** WORK REQUIRED **
List every line in the listing below that contains the word "width". Copy each of those lines in full.

━━━ DATA ENTRIES ━━━

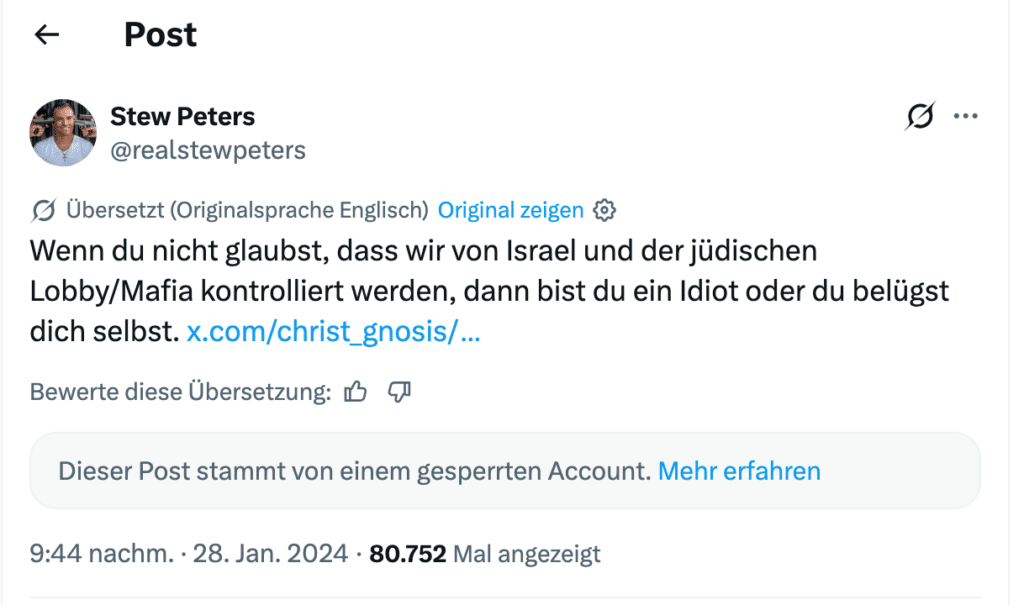Click the Stew Peters display name
This screenshot has height=605, width=1024.
coord(182,116)
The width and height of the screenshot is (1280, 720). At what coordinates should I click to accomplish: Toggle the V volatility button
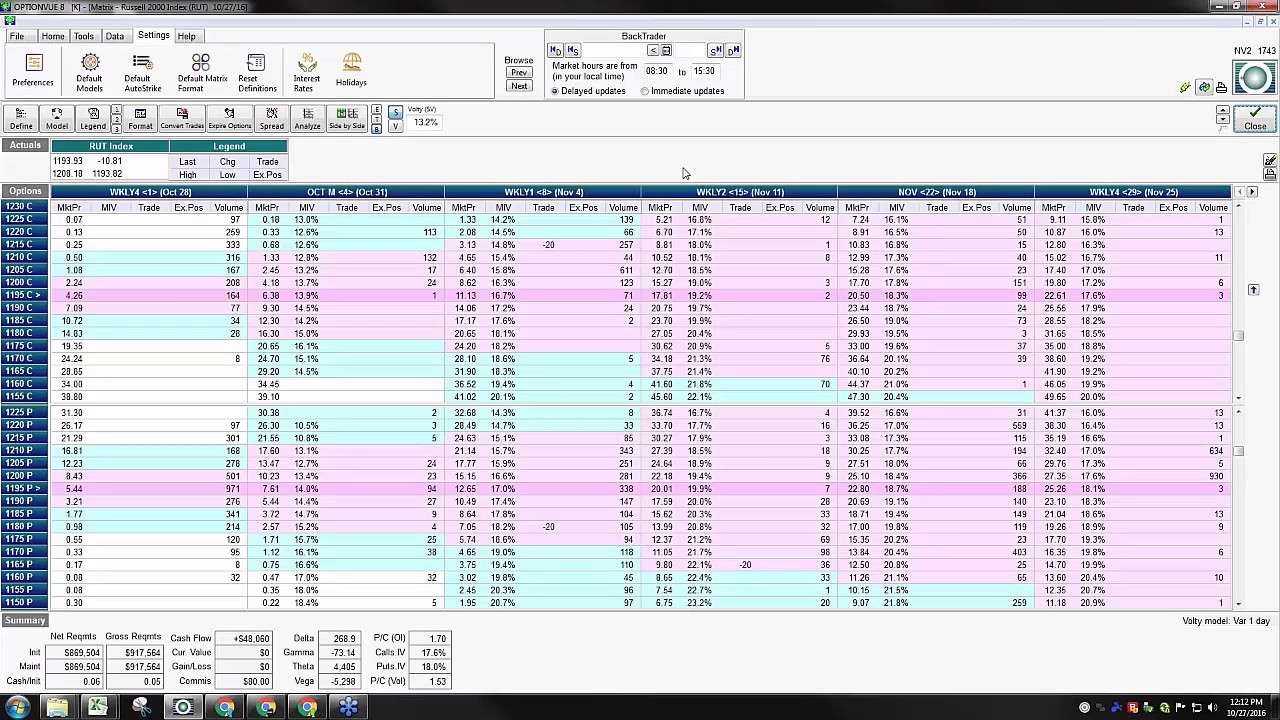[395, 126]
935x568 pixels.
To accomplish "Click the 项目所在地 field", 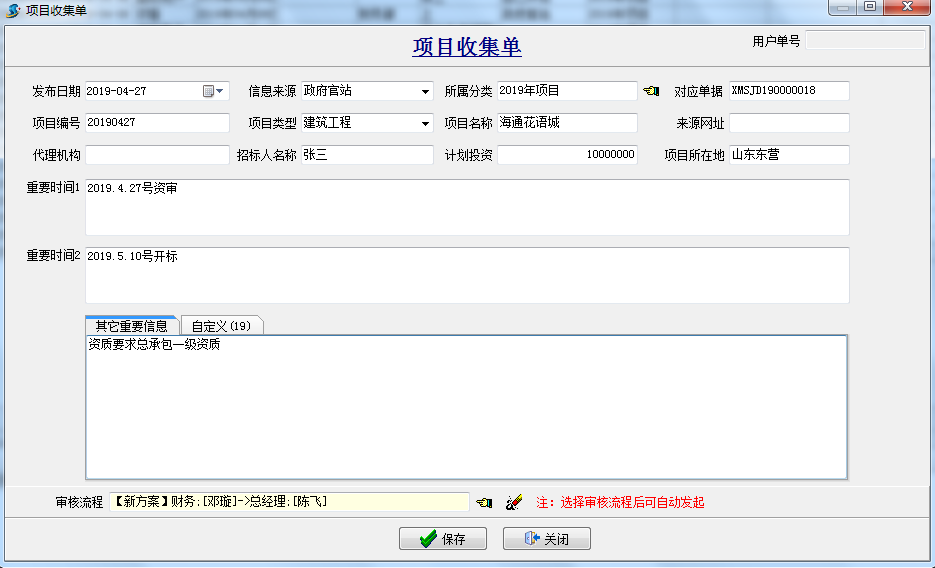I will click(x=788, y=155).
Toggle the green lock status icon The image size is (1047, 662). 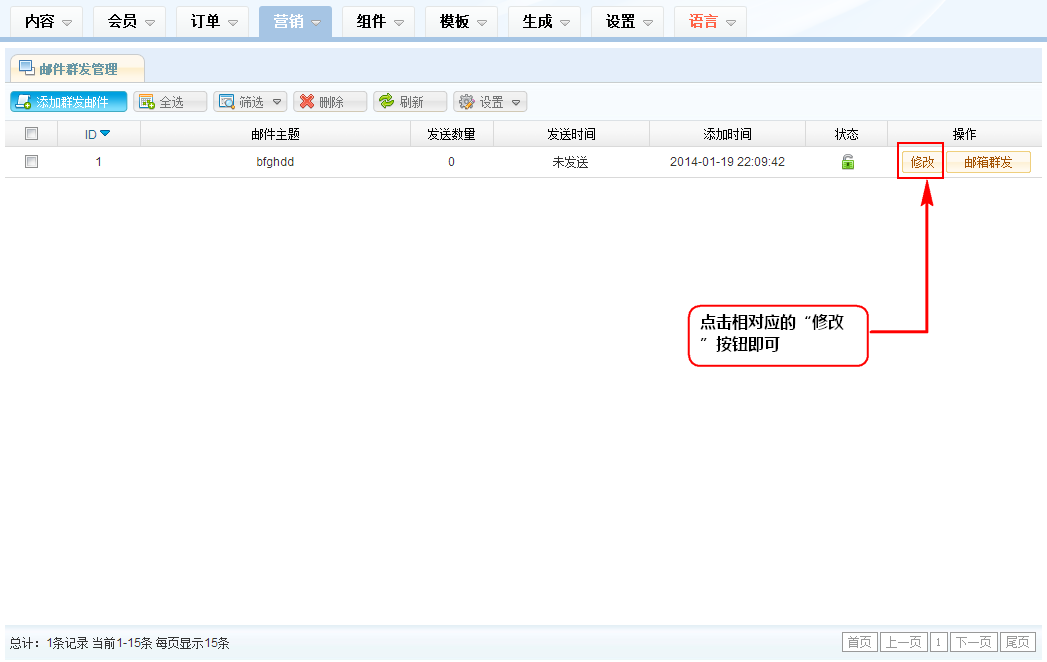click(x=848, y=162)
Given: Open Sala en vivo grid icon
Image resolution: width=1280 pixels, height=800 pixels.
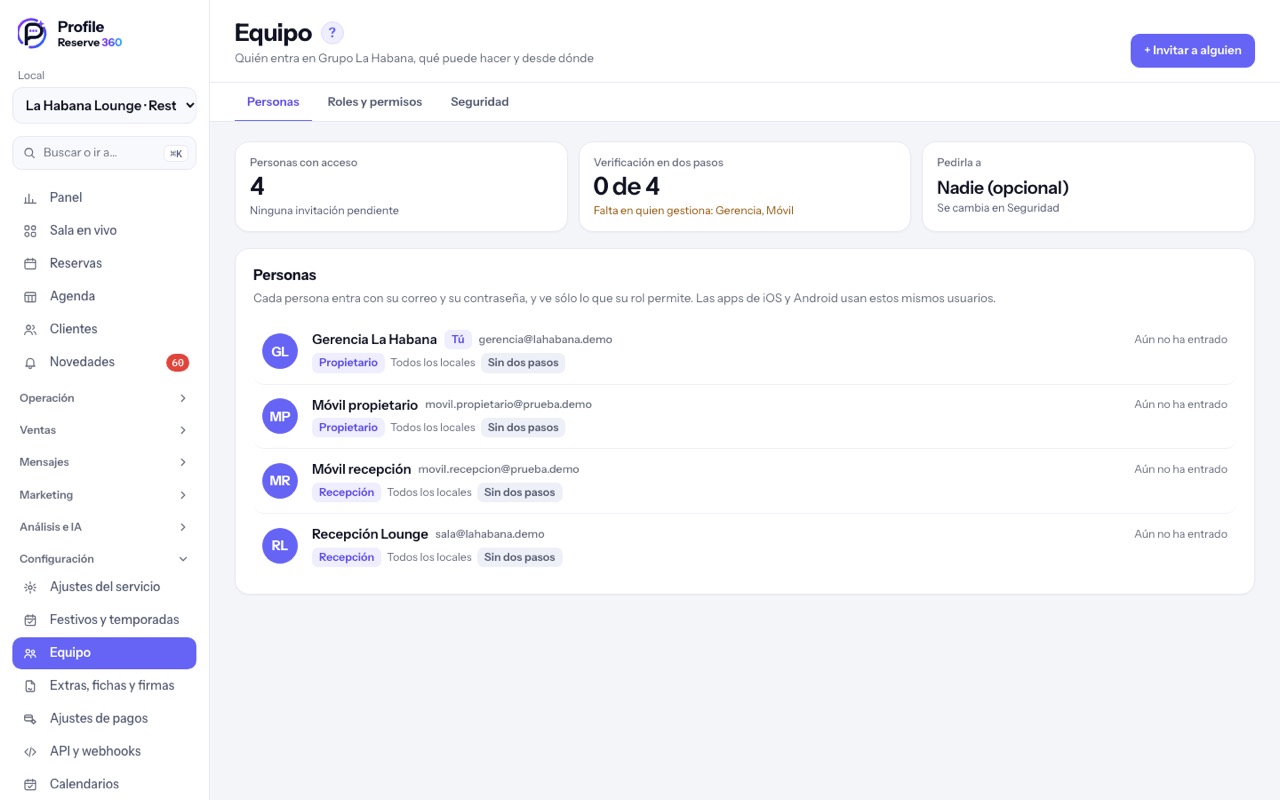Looking at the screenshot, I should [30, 231].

━━━

** ANSWER BELOW **
This screenshot has height=605, width=1024.
The width and height of the screenshot is (1280, 720). At what coordinates should I click to accomplish: Toggle the V volatility button
Image resolution: width=1280 pixels, height=800 pixels.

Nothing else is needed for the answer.